La facilité d’usage des plateformes de streaming va dans son sens : «La musique, c’est une passion. Il serait dommage de la gâcher en se mettant la pression. Quand le public me découvre, sur scène ou sur les plateformes, c’est toujours à travers ma passion que je me présente. C’est un état d’esprit qu’il faut préserver.» Pour l’instant, la musicienne travaille à un deuxième EP, qu’elle «espère sortir cette année», et promet «deux nouveaux singles avant l’été… mais toujours à mon rythme!». Une chose est sûre, Angel Cara n’a pas fini de faire parler d’elle.

Angel Cara de retour aux «Francos»

Aux côtés de l’attraction rap Culture the Kid, Angel Cara est l’une des deux artistes à intégrer la prochaine édition de la Fabrik des Francofolies, a annoncé le festival eschois la semaine dernière. Cinq jours durant, du 25 au 30 mars, les deux jeunes artistes suivront un encadrement intensif de leur travail avec des professionnels de la filière musicale : professeur de chant, chorégraphe, coach scénique et programmateur. Angel Cara y voit «une super occasion d’approfondir (s)on travail et d’être au contact de personnes créatives». «Après le concert, je suis très reconnaissante aux Francofolies de m’avoir choisie pour cette nouvelle opportunité», poursuit-elle… avant de lâcher, en riant : «D’habitude, on ne me choisit jamais!»

Le festival fait savoir que le programme des «Francos-Fabrik» est pensé sur mesure selon les besoins de chaque artiste. Festival oblige, l’accent est mis sur la scène – ce qui sied parfaitement à Angel Cara, qui y a passé une grande partie de sa vie : «C’est justement ce sur quoi j’ai l’intention de travailler : ma présence scénique et mon set live.» Car, de la même manière qu’elle met un point d’honneur à refléter les effets et les émotions de ses chansons dans les visuels, elle souligne que «(s)a présence sur scène doit être en harmonie avec (s)a musique».

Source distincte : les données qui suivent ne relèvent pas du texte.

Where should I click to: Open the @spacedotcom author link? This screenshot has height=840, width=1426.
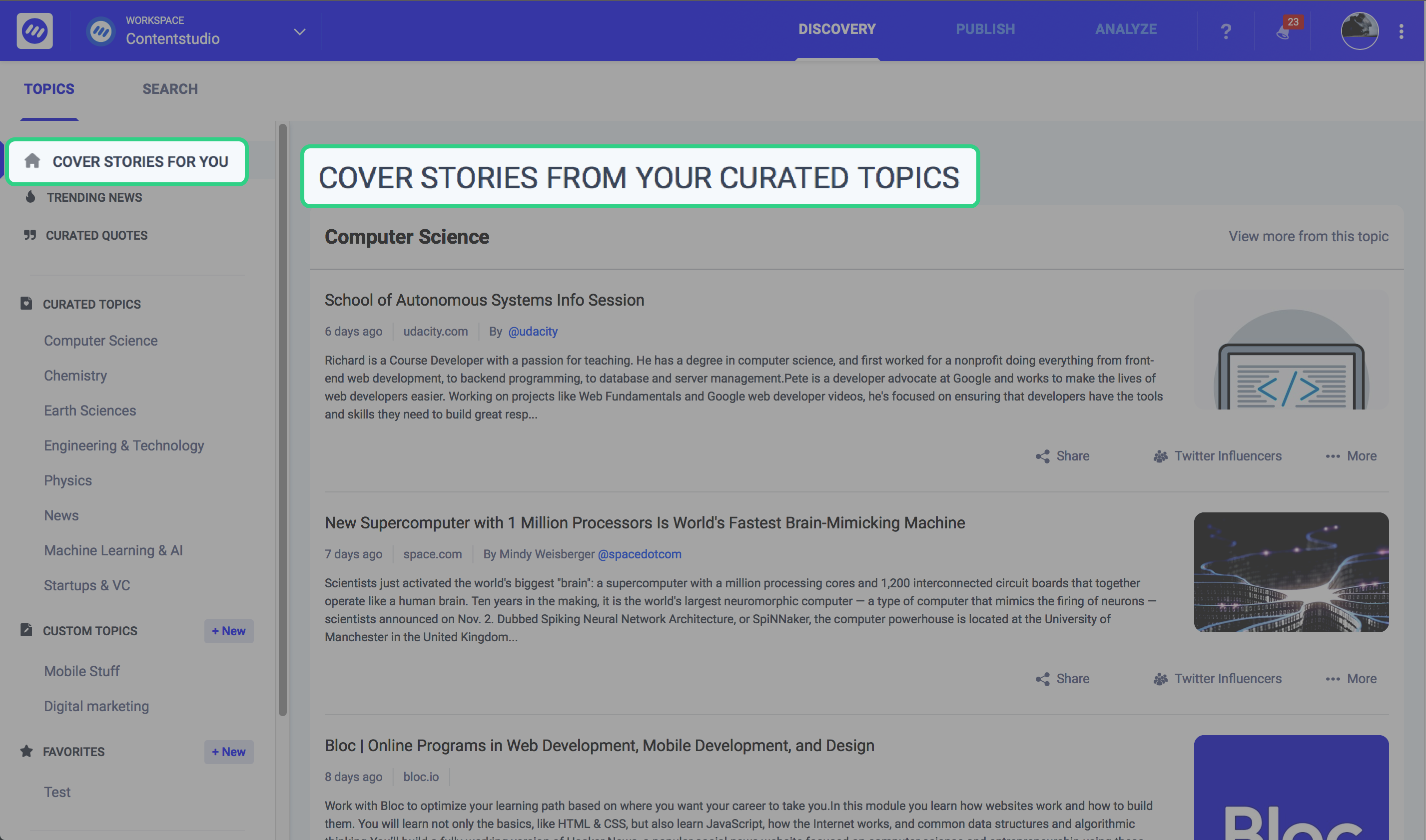640,554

Afin de préparer le terrain, Angel Cara a déjà rencontré des professionnels, compositeurs et arrangeurs, dont les conseils ont été «précieux et enrichissants»; d’autres rencontres sont attendues d’ici au lancement des prochaines Fabrik des Francofolies. En attendant, la musicienne promet : «Je suis très motivée et je donnerai tout ce que j’ai!» La nouvelle évolution d’Angel Cara sera à apprécier sur scène à la Kulturfabrik, à l’issue des cinq jours de formation, puis à nouveau aux Francofolies en juin prochain. Sur la grande scène du Gaalgebierg, cette fois?